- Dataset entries
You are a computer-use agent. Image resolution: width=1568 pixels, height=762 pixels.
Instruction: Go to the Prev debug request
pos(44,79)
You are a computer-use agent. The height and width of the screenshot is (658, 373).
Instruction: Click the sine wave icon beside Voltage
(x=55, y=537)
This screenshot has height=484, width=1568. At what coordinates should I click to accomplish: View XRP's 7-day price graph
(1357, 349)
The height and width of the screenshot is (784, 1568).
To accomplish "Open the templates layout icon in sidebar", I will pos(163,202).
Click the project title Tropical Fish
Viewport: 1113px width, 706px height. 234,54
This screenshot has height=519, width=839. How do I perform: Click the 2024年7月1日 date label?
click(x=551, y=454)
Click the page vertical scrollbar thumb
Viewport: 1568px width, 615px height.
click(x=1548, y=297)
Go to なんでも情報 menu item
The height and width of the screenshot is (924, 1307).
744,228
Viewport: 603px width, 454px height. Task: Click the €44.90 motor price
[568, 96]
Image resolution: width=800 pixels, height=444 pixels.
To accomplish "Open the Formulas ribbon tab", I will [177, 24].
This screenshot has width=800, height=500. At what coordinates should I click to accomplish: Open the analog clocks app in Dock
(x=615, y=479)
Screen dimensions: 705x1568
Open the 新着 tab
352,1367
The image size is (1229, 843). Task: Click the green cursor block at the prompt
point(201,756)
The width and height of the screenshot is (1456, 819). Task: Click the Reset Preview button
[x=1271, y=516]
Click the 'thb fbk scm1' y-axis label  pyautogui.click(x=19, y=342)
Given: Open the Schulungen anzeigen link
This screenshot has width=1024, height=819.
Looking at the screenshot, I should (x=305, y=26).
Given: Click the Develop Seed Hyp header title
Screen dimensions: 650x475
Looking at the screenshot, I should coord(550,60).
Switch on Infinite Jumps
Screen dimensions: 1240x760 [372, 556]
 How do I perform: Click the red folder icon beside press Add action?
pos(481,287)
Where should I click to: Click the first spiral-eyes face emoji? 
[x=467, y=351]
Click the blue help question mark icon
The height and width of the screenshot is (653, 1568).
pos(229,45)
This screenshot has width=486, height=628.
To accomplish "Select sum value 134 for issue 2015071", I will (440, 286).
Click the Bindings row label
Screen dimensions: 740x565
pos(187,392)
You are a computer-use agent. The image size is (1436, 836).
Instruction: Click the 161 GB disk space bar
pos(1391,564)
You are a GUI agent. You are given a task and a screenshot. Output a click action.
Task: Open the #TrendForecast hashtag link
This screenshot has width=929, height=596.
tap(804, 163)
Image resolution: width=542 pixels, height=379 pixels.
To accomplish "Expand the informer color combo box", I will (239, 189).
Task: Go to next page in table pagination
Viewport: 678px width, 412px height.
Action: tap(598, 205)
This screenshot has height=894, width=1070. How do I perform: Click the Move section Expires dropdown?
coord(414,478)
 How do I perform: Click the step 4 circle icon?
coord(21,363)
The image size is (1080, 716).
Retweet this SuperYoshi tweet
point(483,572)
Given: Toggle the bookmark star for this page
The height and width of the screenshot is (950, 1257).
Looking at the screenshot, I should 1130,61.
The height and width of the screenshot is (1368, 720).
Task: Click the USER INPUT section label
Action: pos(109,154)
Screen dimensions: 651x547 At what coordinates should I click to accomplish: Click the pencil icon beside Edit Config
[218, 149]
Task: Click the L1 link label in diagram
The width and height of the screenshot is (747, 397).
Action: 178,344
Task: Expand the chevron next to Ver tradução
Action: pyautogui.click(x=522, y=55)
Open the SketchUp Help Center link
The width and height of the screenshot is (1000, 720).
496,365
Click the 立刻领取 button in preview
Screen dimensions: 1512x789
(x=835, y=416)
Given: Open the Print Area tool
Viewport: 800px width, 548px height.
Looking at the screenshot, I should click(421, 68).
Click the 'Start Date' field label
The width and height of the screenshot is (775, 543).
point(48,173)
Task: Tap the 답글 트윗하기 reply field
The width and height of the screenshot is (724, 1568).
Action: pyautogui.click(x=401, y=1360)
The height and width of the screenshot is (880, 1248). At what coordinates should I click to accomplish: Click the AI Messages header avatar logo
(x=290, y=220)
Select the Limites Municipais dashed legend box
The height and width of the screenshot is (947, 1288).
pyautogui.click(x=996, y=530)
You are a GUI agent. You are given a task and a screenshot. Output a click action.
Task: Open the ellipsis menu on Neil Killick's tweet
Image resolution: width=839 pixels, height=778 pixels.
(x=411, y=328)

- What you should do
Using the records above as the source, restate each line verbatim.

- Exercise response
You are a computer-use agent. Image resolution: width=1568 pixels, height=762 pixels.
Instruction: Go to the Prev debug request
pos(44,79)
You are a computer-use agent. The height and width of the screenshot is (658, 373).
Instruction: Click the sine wave icon beside Voltage
(x=55, y=537)
This screenshot has height=484, width=1568. At what coordinates should I click to accomplish: View XRP's 7-day price graph
(1357, 349)
The height and width of the screenshot is (784, 1568).
To accomplish "Open the templates layout icon in sidebar", I will pos(163,202).
Click the project title Tropical Fish
Viewport: 1113px width, 706px height. 234,54
This screenshot has height=519, width=839. How do I perform: Click the 2024年7月1日 date label?
click(x=551, y=454)
Click the page vertical scrollbar thumb
Viewport: 1568px width, 615px height.
click(x=1548, y=297)
Go to なんでも情報 menu item
The height and width of the screenshot is (924, 1307).
744,228
Viewport: 603px width, 454px height. Task: Click the €44.90 motor price
[568, 96]
Image resolution: width=800 pixels, height=444 pixels.
To accomplish "Open the Formulas ribbon tab", I will [177, 24].
This screenshot has width=800, height=500. At what coordinates should I click to accomplish: Open the analog clocks app in Dock
(x=615, y=479)
Screen dimensions: 705x1568
Open the 新着 tab
352,1367
The image size is (1229, 843). Task: Click the green cursor block at the prompt
point(201,756)
The width and height of the screenshot is (1456, 819). Task: Click the Reset Preview button
[x=1271, y=516]
Click the 'thb fbk scm1' y-axis label  pyautogui.click(x=19, y=342)
Given: Open the Schulungen anzeigen link
This screenshot has width=1024, height=819.
Looking at the screenshot, I should (x=305, y=26).
Given: Click the Develop Seed Hyp header title
Screen dimensions: 650x475
Looking at the screenshot, I should coord(550,60).
Switch on Infinite Jumps
Screen dimensions: 1240x760 [372, 556]
 How do I perform: Click the red folder icon beside press Add action?
pos(481,287)
Where should I click to: Click the first spiral-eyes face emoji? 
[x=467, y=351]
Click the blue help question mark icon
The height and width of the screenshot is (653, 1568).
pos(229,45)
This screenshot has width=486, height=628.
To accomplish "Select sum value 134 for issue 2015071", I will (440, 286).
Click the Bindings row label
Screen dimensions: 740x565
pos(187,392)
You are a computer-use agent. The image size is (1436, 836).
Instruction: Click the 161 GB disk space bar
pos(1391,564)
You are a GUI agent. You are given a task and a screenshot. Output a click action.
Task: Open the #TrendForecast hashtag link
This screenshot has width=929, height=596.
tap(804, 163)
Image resolution: width=542 pixels, height=379 pixels.
To accomplish "Expand the informer color combo box", I will (239, 189).
Task: Go to next page in table pagination
Viewport: 678px width, 412px height.
Action: tap(598, 205)
This screenshot has height=894, width=1070. How do I perform: Click the Move section Expires dropdown?
coord(414,478)
 How do I perform: Click the step 4 circle icon?
coord(21,363)
The image size is (1080, 716).
Retweet this SuperYoshi tweet
point(483,572)
Given: Toggle the bookmark star for this page
The height and width of the screenshot is (950, 1257).
Looking at the screenshot, I should 1130,61.
The height and width of the screenshot is (1368, 720).
Task: Click the USER INPUT section label
Action: pos(109,154)
Screen dimensions: 651x547 At what coordinates should I click to accomplish: Click the pencil icon beside Edit Config
[218, 149]
Task: Click the L1 link label in diagram
The width and height of the screenshot is (747, 397).
Action: 178,344
Task: Expand the chevron next to Ver tradução
Action: pyautogui.click(x=522, y=55)
Open the SketchUp Help Center link
The width and height of the screenshot is (1000, 720).
496,365
Click the 立刻领取 button in preview
Screen dimensions: 1512x789
(x=835, y=416)
Given: Open the Print Area tool
Viewport: 800px width, 548px height.
Looking at the screenshot, I should click(421, 68).
Click the 'Start Date' field label
The width and height of the screenshot is (775, 543).
point(48,173)
Task: Tap the 답글 트윗하기 reply field
The width and height of the screenshot is (724, 1568).
Action: pyautogui.click(x=401, y=1360)
The height and width of the screenshot is (880, 1248). At what coordinates should I click to accomplish: Click the AI Messages header avatar logo
(x=290, y=220)
Select the Limites Municipais dashed legend box
The height and width of the screenshot is (947, 1288).
pyautogui.click(x=996, y=530)
You are a GUI agent. You are given a task and a screenshot. Output a click action.
Task: Open the ellipsis menu on Neil Killick's tweet
Image resolution: width=839 pixels, height=778 pixels.
(x=411, y=328)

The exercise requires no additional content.